• _Task to complete_: Copying starts at the line containing "This screenshot has width=540, height=388." and stops after the last line of the records; each line is repeated exactly, and pictures are skipped.
━━ Supplied records ━━
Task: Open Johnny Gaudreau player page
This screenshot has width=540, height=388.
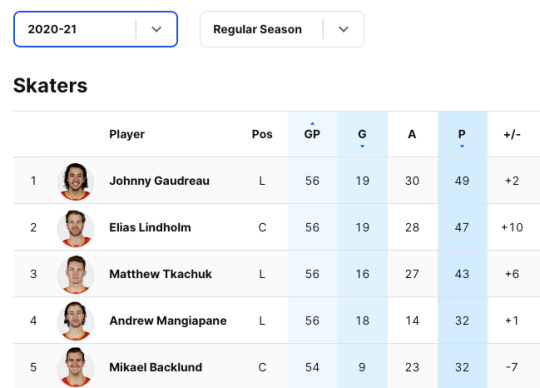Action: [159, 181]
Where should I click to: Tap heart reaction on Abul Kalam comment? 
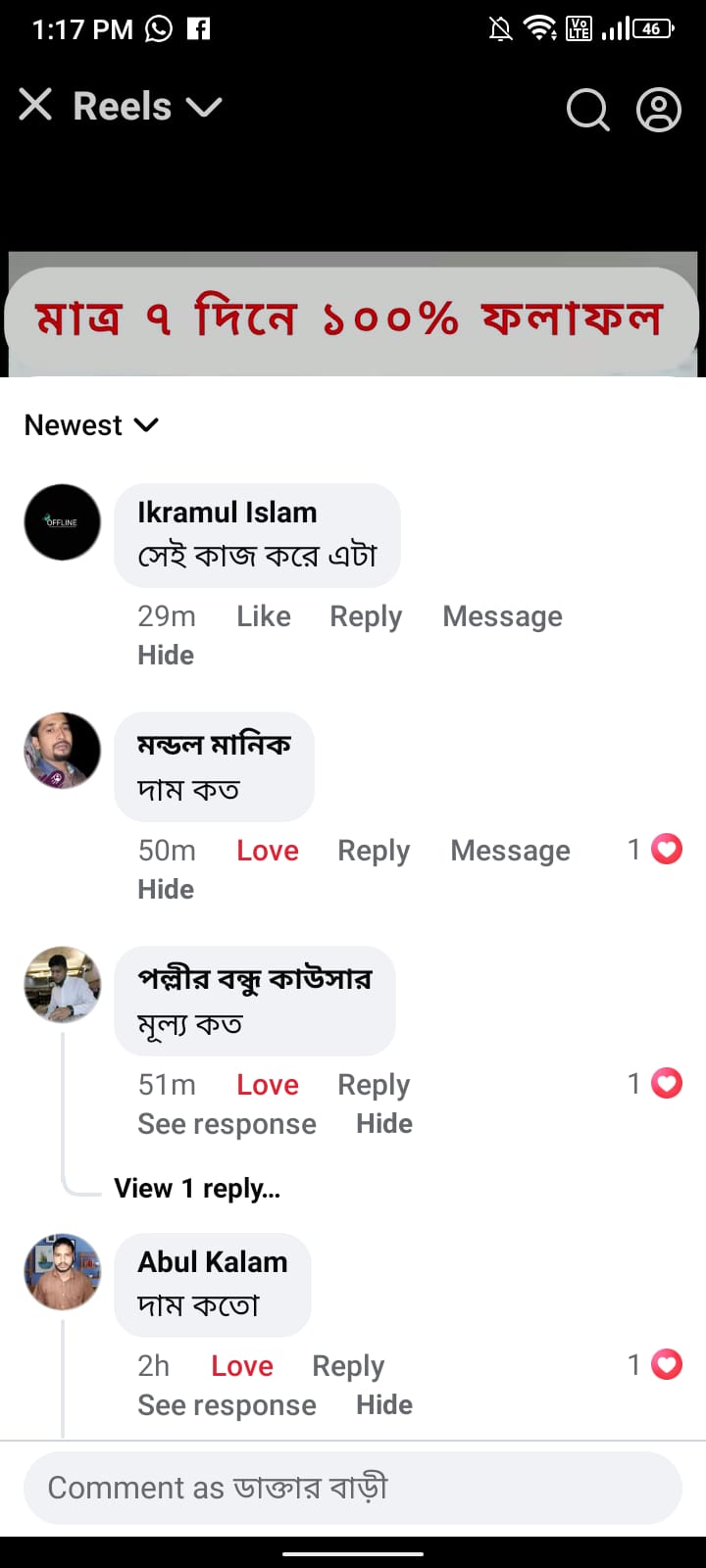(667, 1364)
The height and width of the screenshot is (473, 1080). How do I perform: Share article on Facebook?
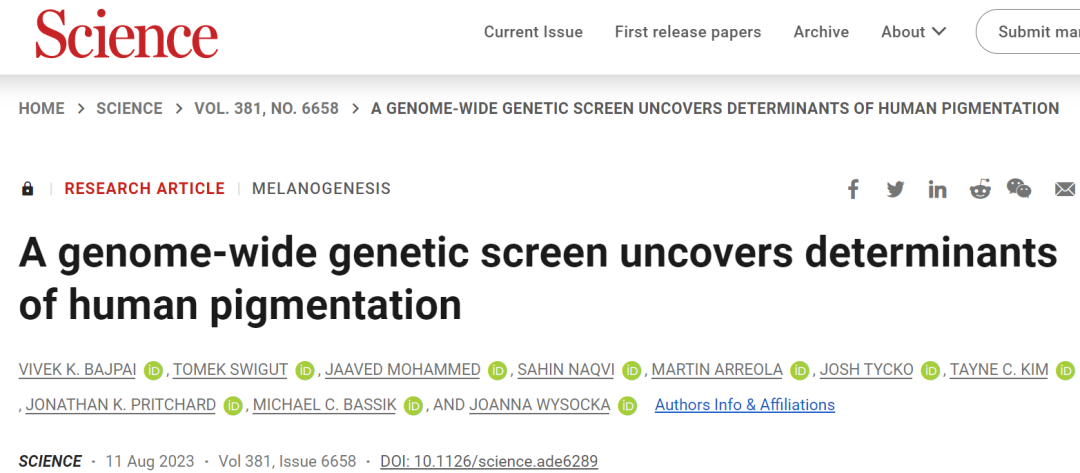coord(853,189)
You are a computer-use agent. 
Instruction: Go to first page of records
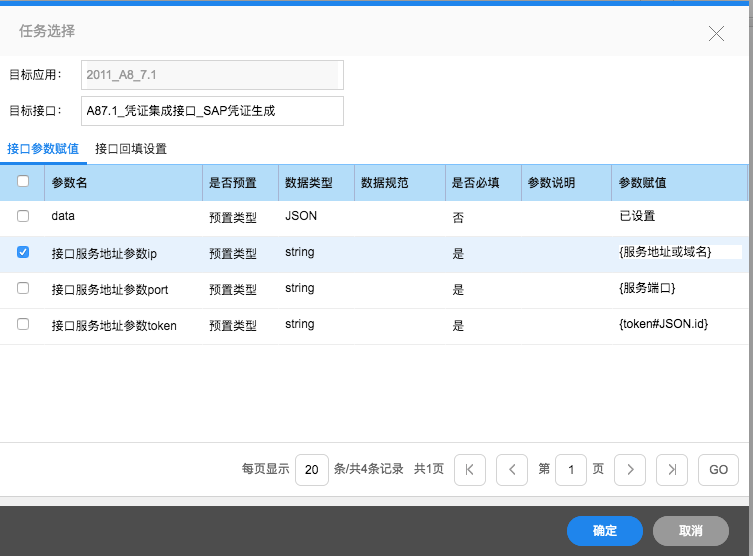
━━━
• _Solved problem_:
This screenshot has width=540, height=388.
Action: [159, 181]
Where should I click to: Tap heart reaction on Abul Kalam comment? 
(667, 1364)
The height and width of the screenshot is (473, 1080). How do I perform: Share article on Facebook?
coord(853,189)
You are a computer-use agent. 
Instruction: Go to first page of records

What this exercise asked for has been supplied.